Images: Hotel Diplomat

A bold push by Millinium Capital chief Tom Wallace to build a Sydney hospitality portfolio from the wreckage of Jon Adgemis' collapsed pub empire has hit serious trouble, with the businessman now fighting through the New South Wales Supreme Court to recover a $1 million deposit on a failed hotel deal.

Wallace appeared in court on Tuesday over his inability to settle on the Potts Point property known as the Bayswater Hotel, or Hotel Diplomat — a $21 million acquisition that formed part of a broader $150 million buying spree across seven former Adgemis venues sold by receivers McGrathNicol.

The deal fell apart after prospective lender Woodbridge Capital withdrew its support upon discovering the heritage building's serious water damage had rendered it uninsurable. Without coverage in place, no financing could proceed.

Two further unsettled deals — the Empire Hotel in Annandale at $20.5 million and the former Noah's Backpackers site in Bondi at $60 million — are also approaching their deadlines, compounding the pressure on Wallace.

McGrathNicol, recovering funds for secured creditor Deutsche Bank, is understood to be weighing legal action against Wallace for non-completion.

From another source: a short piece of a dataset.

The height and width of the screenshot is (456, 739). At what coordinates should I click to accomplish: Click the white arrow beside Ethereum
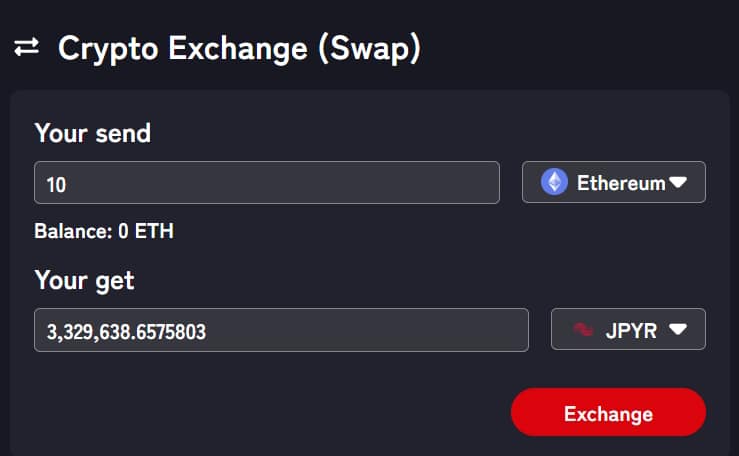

Wallace argues the receivers failed to carry out repairs to address persistent mould and moisture problems. As of March this year, 19 rooms were uninhabitable. He told the court he had expected McGrathNicol to organise substantive remediation work, with his lawyers arguing he had been assured repairs were underway before they "inexplicably ceased."

Wallace was blunt about the operational reality: "You can't do extensive work and rent rooms out, it's simply an impossibility."

McGrathNicol's representatives countered that Wallace had contracted to purchase the hotel on a strict as-is basis, with full knowledge of its defects — a position they said was clearly documented in the contract. Emails tendered in court showed Wallace had been aware of the water issues since at least October 2025.

"This is not simply a financing issue. When an asset's trading profile, insurability and underlying condition are materially affected, that inevitably has consequences for settlement and investor confidence. The real question is whether the asset was properly maintained and preserved during that period," a spokesman for Wallace said.

The receivership stems from the collapse of Adgemis' 22-venue hospitality empire, assembled using heavy private credit at peak-market valuations. Many venues struggled commercially, and Adgemis was bankrupted by the Tax Office in September last year with declared debts of $1.8 billion.

Wallace had successfully settled on several other Adgemis properties, including the Kurrajong Hotel in Erskineville, the Town Hall Hotel in Balmain, and the Rose, Shamrock and Thistle in Paddington. However, his inability to close on the three remaining sites — and the legal stoush now underway — raises questions about the durability of the broader acquisition strategy.

McGrathNicol has relisted the Hotel Diplomat while the deposit dispute plays out before Justice Ian Pike.